"Panama Papers" : le nom de Jacques Glénat apparaît

, par Estelle

L’éditeur grenoblois est cité dans le scandale financier international. Il affirme n’avoir rien à se reprocher.

Comme celui de milliers d’autres, le nom de Jacques Glénat est apparu dans la liste des personnalités ou anonymes du monde entier qui ont recouru à des montages offshore pour dissimuler leurs actifs. L’affaire des "Panama Papers" est le résultat d’une vaste enquête menée par le journal Le Monde et 108 autres rédactions dans 76 pays qui ont eu accès à 11,5 millions de fichiers d’archives du cabinet panaméen Mossack Fonseca, spécialiste de la domiciliation de sociétés offshore, entre 1977 et 2015.
Selon le journal Le Monde, le propriétaire des éditions Glénat a acheté Getaway SA en 2009 une société domiciliée aux Seychelles, utilisée notamment pour acheter des œuvres d’art (Bruegel le jeune, Corot, Fantin-Latour...).
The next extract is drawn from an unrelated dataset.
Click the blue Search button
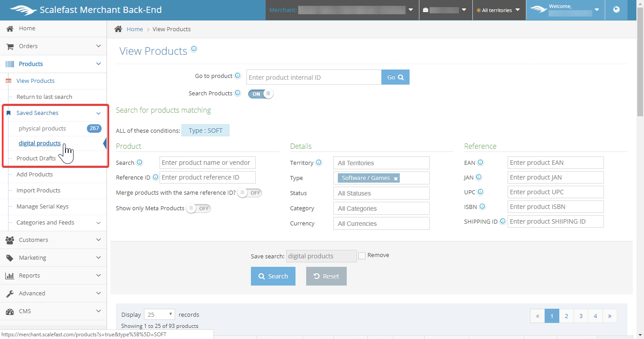Image resolution: width=644 pixels, height=339 pixels. (x=273, y=276)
Or en janvier 2014, une réforme de la législation des îles Vierges britanniques a obligé les sociétés à faire apparaître le nom des actionnaires. Préférant rester dans l’anonymat, Jacques Glénat a décidé de dissoudre Getaway SA. Mais auparavant, explique Le Monde, la société de Jacques Glénat a distribué les oeuvres d’art à ses enfants.
Au Monde, Jacques Glénat a confirmé que Getway S.A. a donné des œuvres d’art à ses enfants, mais qu’en revanche, "il n’y a aucun lien direct entre cette société et [lui]-même". "On me mélange avec des affaires d’argent sale, ça n’a rien à voir (...) Il n’ y a aucun schéma entaché d’illégalité dans le don qui a été fait à mes enfants, ce qui n’est pas en plus l’affaire du siècle", a-t-il également déclaré à France Télévisions. "Je pense qu’il y a un amalgame scandaleux entre les milliards et les milliards d’euros d’homme d’État, de sportifs, d’industriels et de simples donations faites de manière tout à fait légale à mes enfants", s’est-il encore défendu.